◆ Exercise requirements:
From the data below, extract word for word the stretch from the line containing "Viewport: 244px width, 156px height." through the end of the data. Leave the pictures out of your answer.

----------

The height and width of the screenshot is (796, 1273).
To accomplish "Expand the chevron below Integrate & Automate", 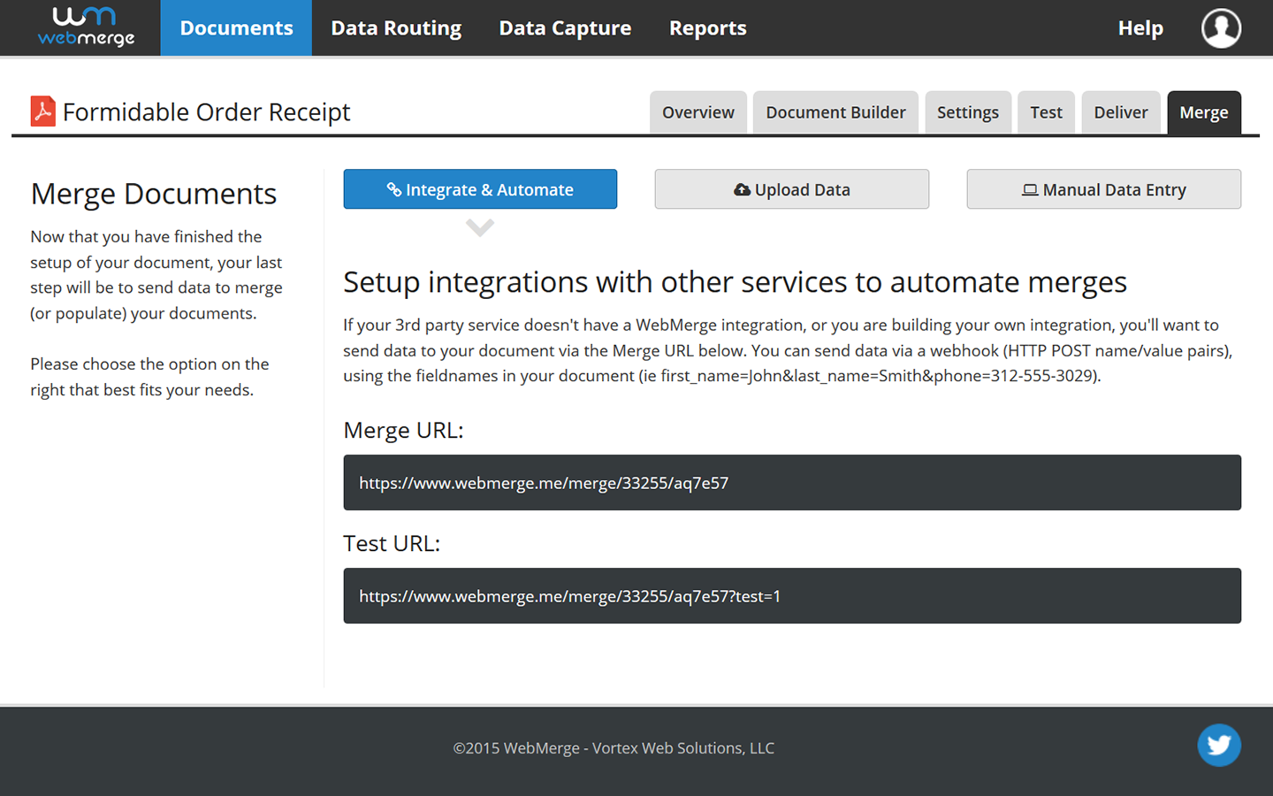I will click(480, 227).
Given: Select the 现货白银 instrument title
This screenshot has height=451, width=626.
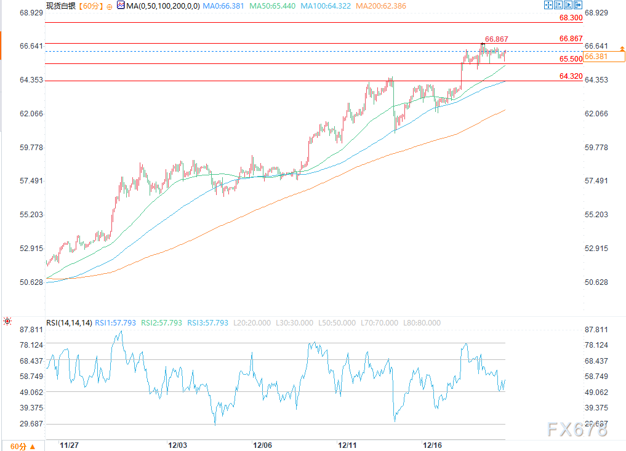Looking at the screenshot, I should [62, 6].
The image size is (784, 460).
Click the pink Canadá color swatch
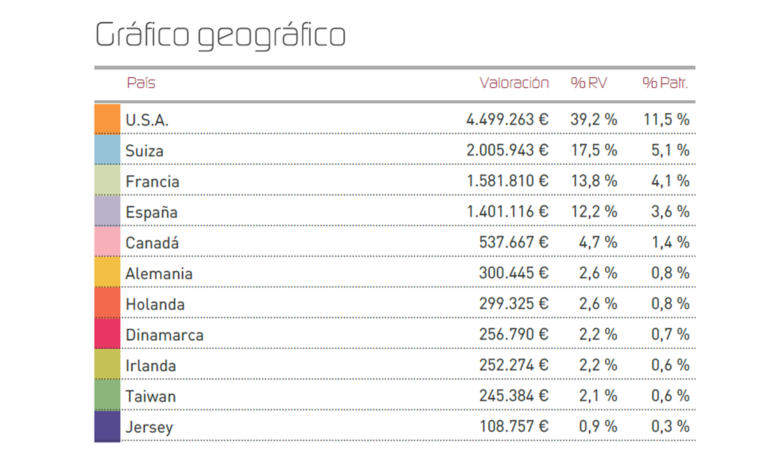tap(107, 242)
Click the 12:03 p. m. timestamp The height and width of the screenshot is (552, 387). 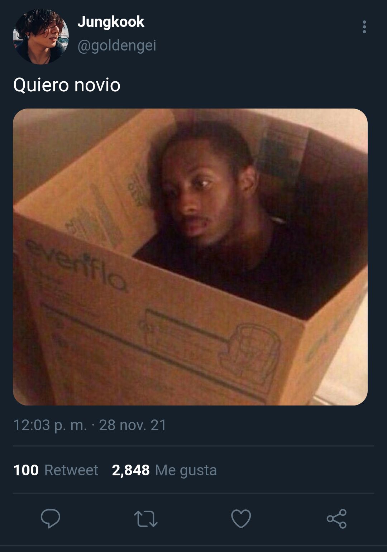tap(50, 425)
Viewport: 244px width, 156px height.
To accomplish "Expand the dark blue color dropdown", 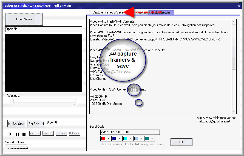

----------

◆ Full solution:
Viewport: 244px width, 156px height.
To accomplish "Expand the dark blue color dropdown", 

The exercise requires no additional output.